__Set task 1__
Rewrite the part of the records that runs from their start through the line containing "Action: 353,582", replacing "pill" with "badge" and leaving everything else unchanged.

Begin Extract

April 14, 2009 - 11:23 ET

I. Who were the Progressives, and why are they important?

R.J. Pestritto

Shipley Professor of the American Constitution at Hillsdale College


American Progressivism
by Ronald J. Pestritto

Glenn has asked me to expand a bit on our discussion of America’s Progressives from Friday’s television show, which I’ll do in this and four subsequent pieces for the newsletter. In today’s piece, I’ll explain who the Progressives were and why they were important.

Many on the left today call themselves “progressive,” and they do so not just because it’s a nicer way of saying “liberal,” but also because they very much intend to revive the political principles of America’s original Progressives, from the Progressive Era of the 1880s through World War I. Why would leftist politicians, like Mrs. Clinton, purposely identify themselves with this Progressive movement?

The reason is that America’s original Progressives were also its original, big-government liberals. Most people point to the New Deal era as the source of big government and the welfare state that we have today. While this is perfectly accurate, it is important to understand that the principles of the New Deal did not originate in the New Deal; rather, they came from the Progressives, who had dominated American politics and intellectual cultural a generation prior to the New Deal.

We have no less an authority on this connection than Franklin Roosevelt himself. When FDR campaigned in 1932, he pointed to the Progressives – and in particular to Theodore Roosevelt and Woodrow Wilson – as the source of his ideas about government.

End Extract

__Set task 2__
From the text on American Progressivism, repeat word for word the part that opens with the words "American Progressivism" and closes with "they were important.".

Begin Material for this exercise

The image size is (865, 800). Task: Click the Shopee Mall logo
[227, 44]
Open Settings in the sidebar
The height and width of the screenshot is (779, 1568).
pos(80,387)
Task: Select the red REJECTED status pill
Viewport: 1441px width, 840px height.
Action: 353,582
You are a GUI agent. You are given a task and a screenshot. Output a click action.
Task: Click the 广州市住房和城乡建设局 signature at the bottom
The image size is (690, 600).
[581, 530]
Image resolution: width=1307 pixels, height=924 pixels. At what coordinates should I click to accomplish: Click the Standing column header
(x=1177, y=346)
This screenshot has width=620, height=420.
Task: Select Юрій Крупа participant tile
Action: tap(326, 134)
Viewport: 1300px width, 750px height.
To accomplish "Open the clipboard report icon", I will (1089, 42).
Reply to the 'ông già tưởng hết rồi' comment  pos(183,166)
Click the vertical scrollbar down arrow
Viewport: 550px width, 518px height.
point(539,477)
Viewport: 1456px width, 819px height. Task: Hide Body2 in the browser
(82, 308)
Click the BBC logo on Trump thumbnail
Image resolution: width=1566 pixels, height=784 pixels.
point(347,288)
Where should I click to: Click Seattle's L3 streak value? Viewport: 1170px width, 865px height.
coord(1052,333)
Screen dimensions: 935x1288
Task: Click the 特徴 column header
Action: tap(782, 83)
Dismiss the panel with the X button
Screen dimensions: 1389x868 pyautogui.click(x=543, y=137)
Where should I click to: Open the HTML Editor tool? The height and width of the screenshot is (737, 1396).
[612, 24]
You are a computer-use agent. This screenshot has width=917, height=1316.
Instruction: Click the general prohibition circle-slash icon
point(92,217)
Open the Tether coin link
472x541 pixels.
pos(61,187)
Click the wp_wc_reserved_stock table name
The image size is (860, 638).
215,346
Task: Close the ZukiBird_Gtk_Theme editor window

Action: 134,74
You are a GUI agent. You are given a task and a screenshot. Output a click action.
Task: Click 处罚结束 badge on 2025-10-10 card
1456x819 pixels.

End Material for this exercise

__Full output 1__
The image size is (865, 800). Task: Click the Shopee Mall logo
[227, 44]
Open Settings in the sidebar
The height and width of the screenshot is (779, 1568).
pos(80,387)
Task: Select the red REJECTED status badge
Viewport: 1441px width, 840px height.
Action: 353,582

__Full output 2__
American Progressivism
by Ronald J. Pestritto

Glenn has asked me to expand a bit on our discussion of America’s Progressives from Friday’s television show, which I’ll do in this and four subsequent pieces for the newsletter. In today’s piece, I’ll explain who the Progressives were and why they were important.